7. Security/priv: RLS/CLS, masking, encryption, DSAR processes.
8. Reporting: cut-off, freeze-slices, KPI versioning.
16) Pre-release checklist/display case
- PK/FK and domain constraints are set and pass tests.
- Schema/formula versioning is enabled; schema-diff green.
- DQ rules (freshness/completeness/uniqueness/ranges/RI) are green.
- Idempotent entries: upsert/merge, idempotence key (for events).
- Time: 'event _ time' and 'ingested _ at', TZ = UTC; late data policy.
- Lineage and audit visible; included quarantine and alerts.
- RLS/CLS/masking does not violate invariants and RI.

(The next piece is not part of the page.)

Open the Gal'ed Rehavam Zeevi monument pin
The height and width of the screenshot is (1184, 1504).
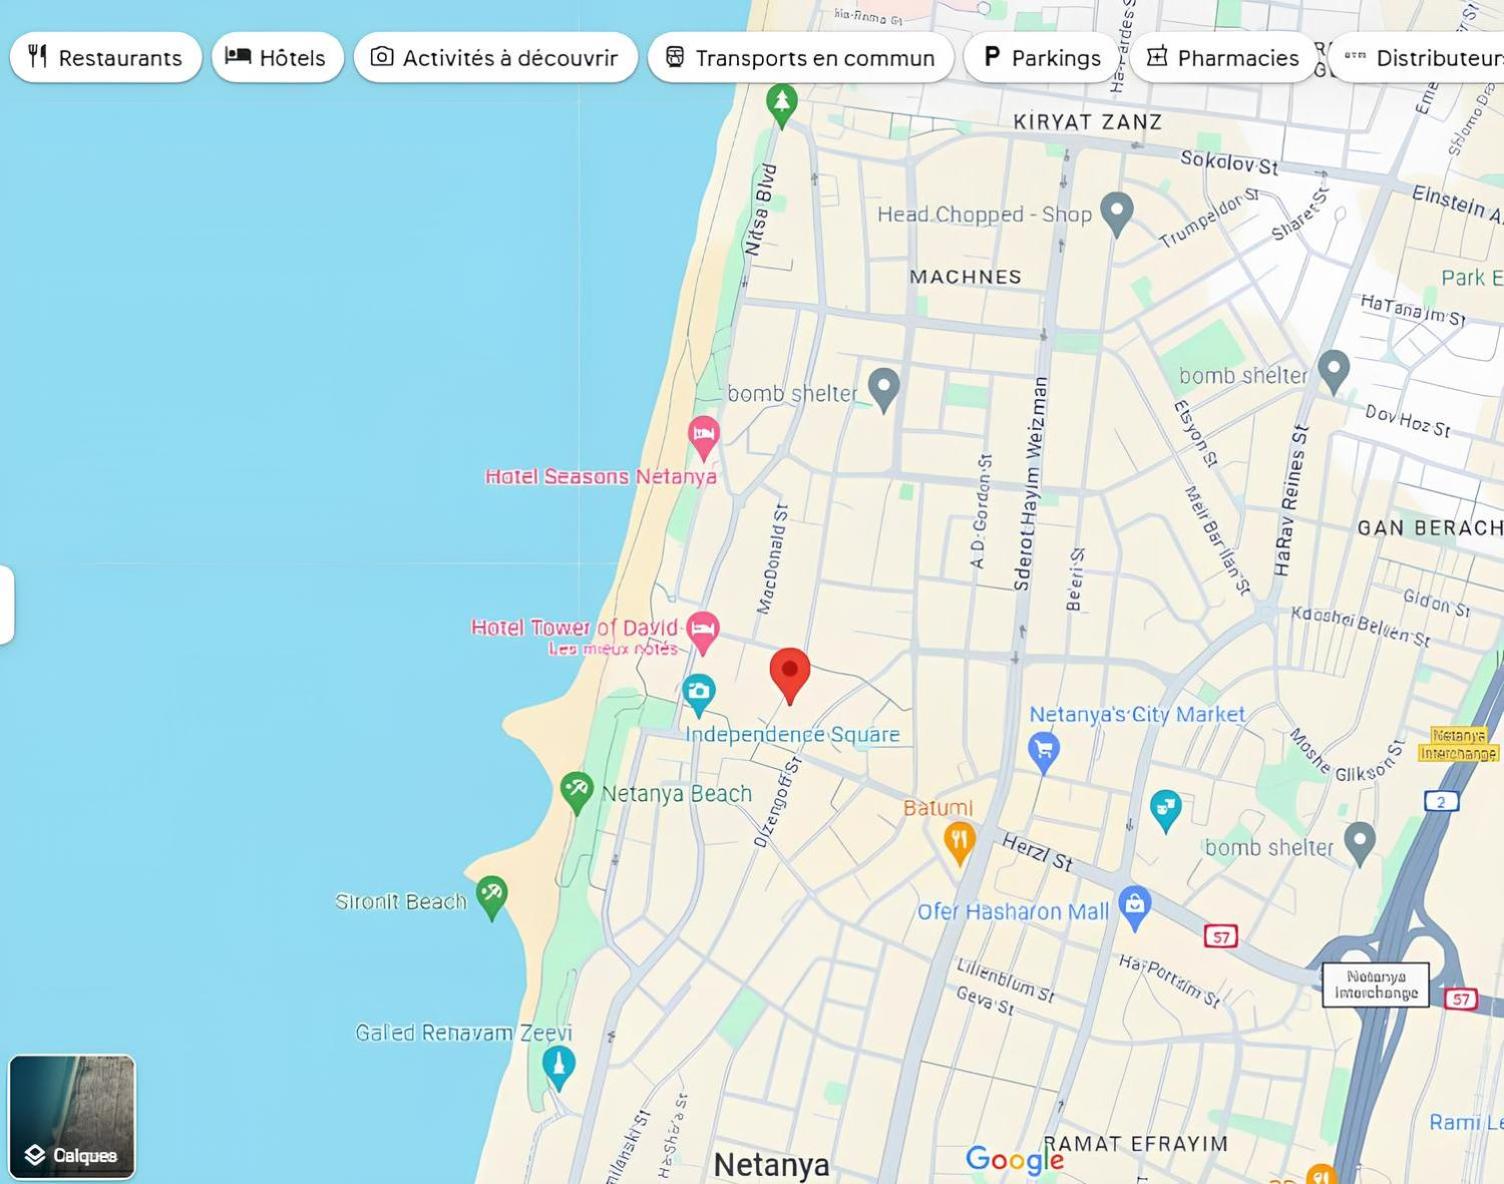559,1068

- DSAR/Retention tested; cut-off/archive is ready.
17) Mini templates
SQL: referential integrity check
sql select count() as orphans from fact_payments f left join dim_users u on f. user_id = u. user_id where u. user_id is null;
-- expect orphans = 0
quarantine/repair policy (pseudo-YAML)
yaml policy: payments_integrity detect:
- rule: duplicates(txn_id) > 0
- rule: ref_integrity(user_id, users. user_id) = false auto_actions:
- quarantine_partition: {date: today}
- trigger_replay: {window: "last_2h"}
escalate_if:
- condition: violations_persist>30m page: "oncall-data"
Measurement SCD2 diagram
sql
-- dim_user_status (SCD2)
user_id, status, valid_from, valid_to, is_current
18) The bottom line
Data integrity is not a single check, but an end-to-end guarantee system: formal contracts and restrictions, transactional and distributed invariants, validation and automation of repairs, lineage and audit, privacy and rights. When these elements work together, data becomes a reliable basis for solutions, and incidents are rare, short, and predictable.